Department of Medicine, University of Washington, Seattle, WA.
Department of Epidemiology, University of Washington, Seattle, WA.
J Acquir Immune Defic Syndr. 2022 Apr 15;89(5):537-545. doi: 10.1097/QAI.0000000000002902.
Point-of-care (POC) nucleic acid tests (NATs) have potential to diagnose acute HIV infection and monitor persons taking pre-exposure prophylaxis or antiretroviral therapy (ART). POC NATs have not yet been evaluated in the US.
From June 2018-March 2019, we conducted a cross-sectional evaluation of the Simple Amplification-Based Assay version II (SAMBA II) POC NAT. People with HIV (PWH) and persons testing for HIV were tested with the SAMBA II qualitative (Qual) whole blood (WB) test. From April-September 2019, the Qual test was used on persons who were ART-naive, and SAMBA II Semi-quantitative (Semi-Q) WB was used with ART-experienced PWH. Both were performed on unprocessed venipuncture (VP) and, when indicated by protocol, fingerstick (FS) WB and plasma. SAMBA results were compared with Abbott RealTime HIV-1 polymerase chain reaction results on plasma. We calculated sensitivity, specificity, and concordance between tests.

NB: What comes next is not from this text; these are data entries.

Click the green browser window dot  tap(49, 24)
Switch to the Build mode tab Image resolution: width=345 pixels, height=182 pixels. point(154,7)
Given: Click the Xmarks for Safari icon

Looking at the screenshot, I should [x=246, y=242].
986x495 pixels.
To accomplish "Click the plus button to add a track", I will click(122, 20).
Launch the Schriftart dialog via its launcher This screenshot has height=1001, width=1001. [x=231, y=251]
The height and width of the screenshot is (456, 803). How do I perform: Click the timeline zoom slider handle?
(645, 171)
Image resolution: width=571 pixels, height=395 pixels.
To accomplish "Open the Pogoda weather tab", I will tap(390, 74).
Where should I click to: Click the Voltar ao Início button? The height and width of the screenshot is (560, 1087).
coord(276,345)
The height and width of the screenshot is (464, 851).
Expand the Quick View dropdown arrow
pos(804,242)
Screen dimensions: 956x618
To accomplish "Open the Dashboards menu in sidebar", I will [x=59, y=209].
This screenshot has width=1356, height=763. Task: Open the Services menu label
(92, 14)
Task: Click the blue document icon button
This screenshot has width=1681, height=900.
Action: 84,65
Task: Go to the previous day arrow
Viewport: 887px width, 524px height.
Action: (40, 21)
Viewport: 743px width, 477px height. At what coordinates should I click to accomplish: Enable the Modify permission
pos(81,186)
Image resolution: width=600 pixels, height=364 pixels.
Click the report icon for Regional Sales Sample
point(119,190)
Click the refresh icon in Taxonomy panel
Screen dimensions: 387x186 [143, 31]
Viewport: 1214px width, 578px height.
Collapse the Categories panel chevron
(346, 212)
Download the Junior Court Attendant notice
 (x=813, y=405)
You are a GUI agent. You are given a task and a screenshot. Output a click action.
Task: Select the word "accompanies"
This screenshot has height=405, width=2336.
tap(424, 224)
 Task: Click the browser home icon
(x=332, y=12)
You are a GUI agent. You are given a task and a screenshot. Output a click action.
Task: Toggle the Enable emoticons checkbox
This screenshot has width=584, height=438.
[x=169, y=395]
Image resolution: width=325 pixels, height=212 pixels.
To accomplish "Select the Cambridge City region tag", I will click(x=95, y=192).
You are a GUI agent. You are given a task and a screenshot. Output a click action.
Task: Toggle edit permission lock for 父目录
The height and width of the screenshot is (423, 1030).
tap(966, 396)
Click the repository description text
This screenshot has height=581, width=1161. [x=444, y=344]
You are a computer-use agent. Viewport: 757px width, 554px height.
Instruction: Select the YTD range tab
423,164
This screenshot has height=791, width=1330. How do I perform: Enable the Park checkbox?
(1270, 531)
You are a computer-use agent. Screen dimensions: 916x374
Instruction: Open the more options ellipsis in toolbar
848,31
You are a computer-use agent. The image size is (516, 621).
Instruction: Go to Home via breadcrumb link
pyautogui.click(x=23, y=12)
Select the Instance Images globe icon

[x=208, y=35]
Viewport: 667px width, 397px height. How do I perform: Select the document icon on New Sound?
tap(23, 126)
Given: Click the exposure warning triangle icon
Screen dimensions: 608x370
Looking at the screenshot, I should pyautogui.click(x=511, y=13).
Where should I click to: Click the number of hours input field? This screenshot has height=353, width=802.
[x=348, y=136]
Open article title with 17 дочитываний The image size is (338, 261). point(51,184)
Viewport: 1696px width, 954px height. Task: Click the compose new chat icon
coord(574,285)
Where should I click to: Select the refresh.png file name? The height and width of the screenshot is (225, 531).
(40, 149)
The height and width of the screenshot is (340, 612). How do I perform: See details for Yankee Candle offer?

SAMBA was used in 330 visits among 280 participants: 202 (61.2%) visits from PWH, and 128 (38.8%) from HIV-negative persons. Qual test sensitivity with ART-naive participants was 91.4% [32/35, 95% confidence interval (CI): 77.6% to 97.0%] using VP WB and 100% (27/27, 95% CI: 87.5% to 100%) using FS WB. Specificity was 100% using both specimen types. Concordance between the gold standard and Semi-Q at 1000 copies/mL among PWH on ART was 97.7% (86/88, 95% CI: 92.1% to 99.4%) and 100% (30/30, 95% CI: 88.7% to 100%) using VP and FS WB, respectively.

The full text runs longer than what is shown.